Wanita dan Pendidikan

Ada barangkali kekeliruan dalam melihat defenisi tentang pendidikan selama ini. Pendidikan seharusnya tidak saja dilihat pada jalur formal lewat bangku sekolah data universitas yang bergengsi. Ternyata pendidikan itu juga bisa dilakukan lewat jalur-jalur informal yang sesuai dengan keadaan seorang wanita. Saya melihat ini penting untuk koreksi, mengingat adanya juga kaum ibu yang merasa minder hanya karena tidak sempat duduk di bangku kuliah, tentu karena satu dan lain hal. Dan ketidak sempatan ini disebabkan buka karena ketidak inginan menunut ilmu, tapi memang karena adanya hal-hal terkait yang menjadikan mereka tidak duduk di bangku kuliah. Namun demikian, ibu-ibu tersebut tetap mendalami ilmu-ilmu yang diperlukan dalam melakukan fungsinya sebagai ‘abid’ (hamba) maupun ‘khalifah’ Allah di muka bumi.

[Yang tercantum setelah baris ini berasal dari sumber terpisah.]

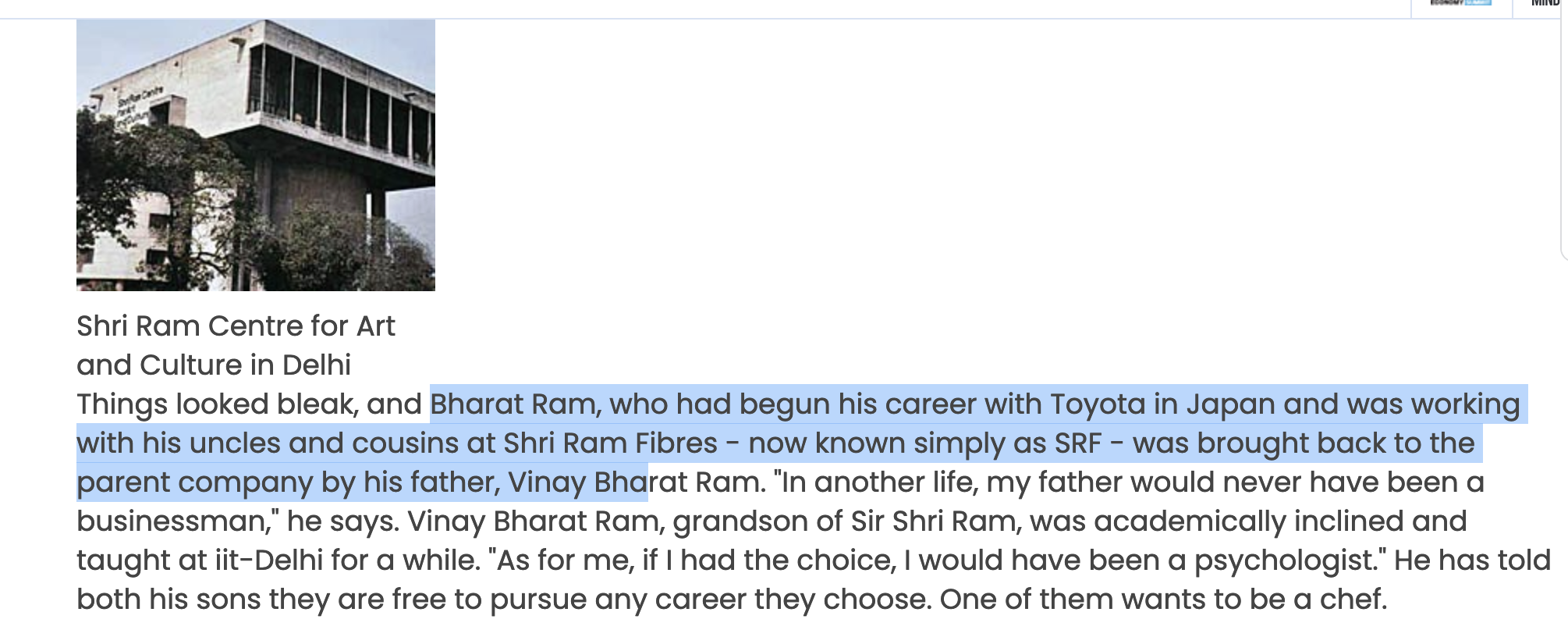The width and height of the screenshot is (1568, 637).
Task: Click the highlighted text 'Shri Ram Fibres'
Action: point(610,443)
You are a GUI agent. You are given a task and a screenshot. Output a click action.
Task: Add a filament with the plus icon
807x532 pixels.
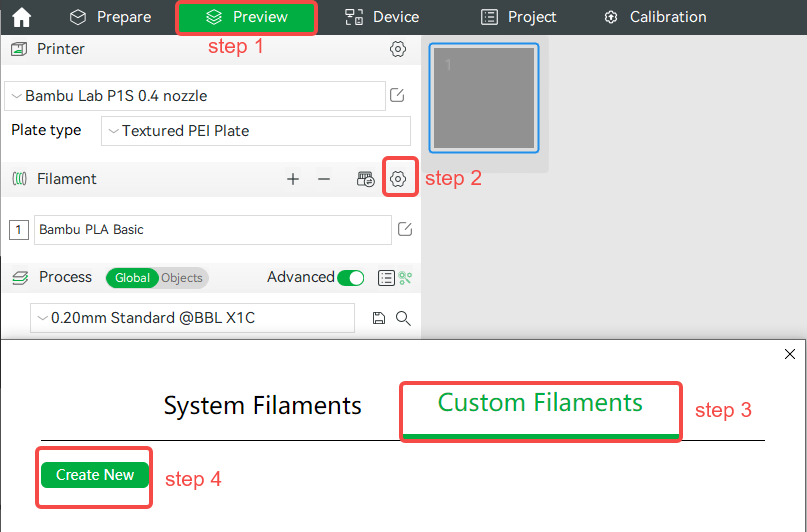(293, 179)
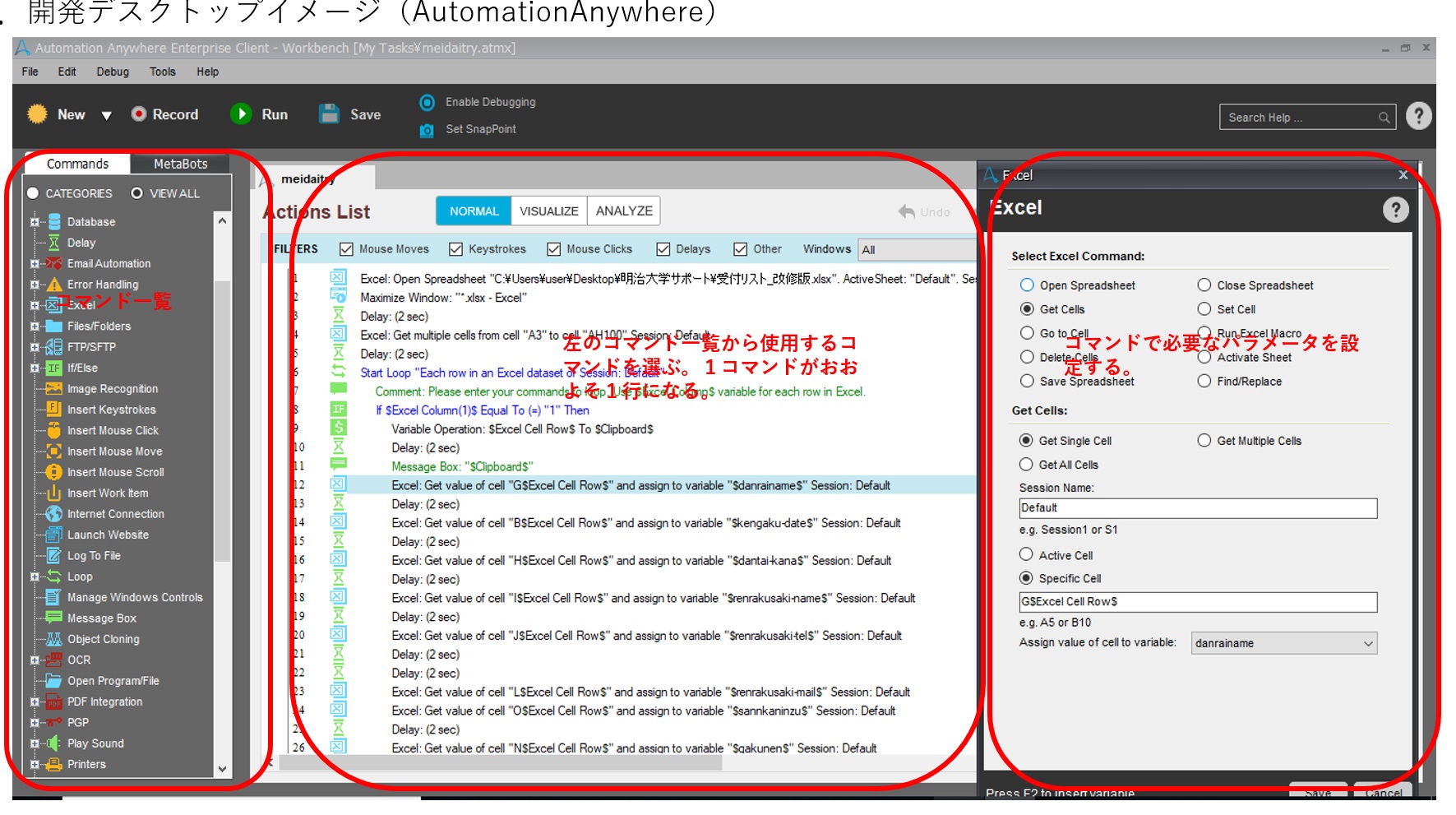This screenshot has width=1456, height=815.
Task: Click the Set SnapPoint camera icon
Action: click(427, 130)
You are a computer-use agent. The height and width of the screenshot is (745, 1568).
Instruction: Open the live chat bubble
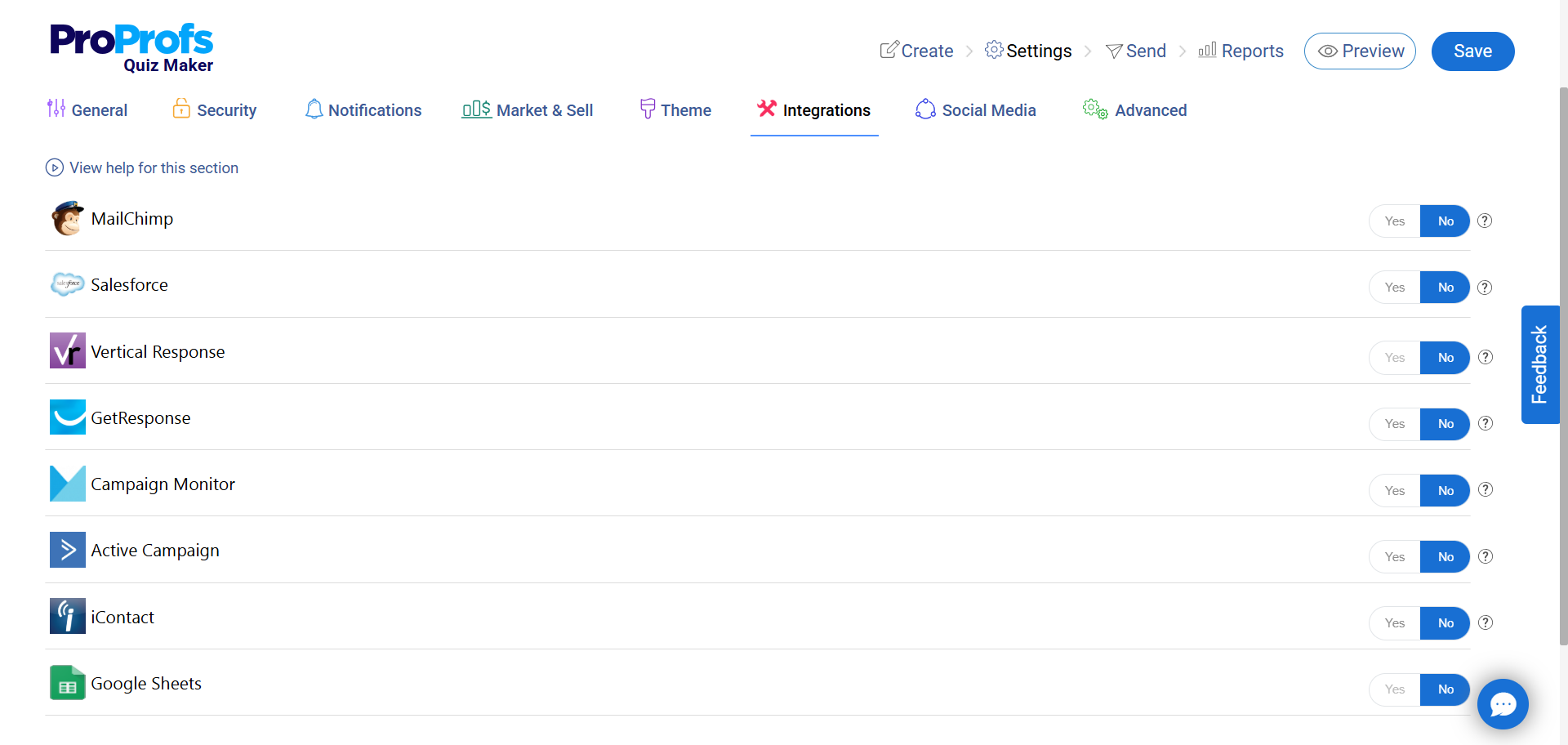(1502, 704)
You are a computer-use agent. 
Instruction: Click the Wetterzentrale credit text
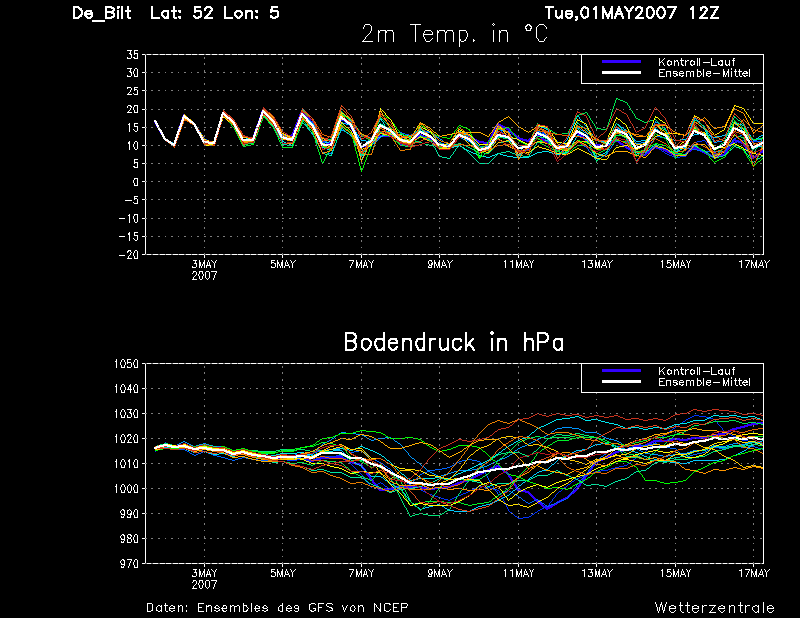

Ada beberapa alas an yang dapat dikemukakan mengapa menuntut ilmu bagi kaum Ibu menjadi sangat penting:

Pertama, dalam pandangan Islam wanita dan pria tak ubahnya seperti dua sisi mata uang. Dan dalam membangun kesalehan, baik pada tataran individual maupun masyarakat, keduanya menjadi ‘supporting unit’ kepada satu dan lainnya. Inilah yang disebutkan dalam istilah Al-Qur’an ‘awliyaa’ antara satu dengan yang lain, seperti yang difirmankan: ‘Dan orang beriman laki-laki bersama orang beriman wanita, mereka adalah pendukung antara satu dengan yang lain’ (ayat).

Artinya dalam upaya membangun kesalehan di atas persada bumi ini, kedua sisi pelaku (pria dan wanita) harus sama-sama ‘equipped’ (dilengkapi) dengan hal-hal yang dibutuhkan dalam proses mewujudkan kesalehan (ibadah dan khilafah) tersebut. Dan sudah pasti bahwa ilmu adalah salah satu dari kebutuhan pokok tersebut.

Kedua, secara syar’i pun sesungguhnya menuntut ilmu adalah ‘fardh’ (kewajiban tertinggi, seperti yang telah disebutkan pada hadits terdahulu. Dan oleh karenanya, mengabaikan kewajiban ini adalah masuk dalam kategori dosa besar.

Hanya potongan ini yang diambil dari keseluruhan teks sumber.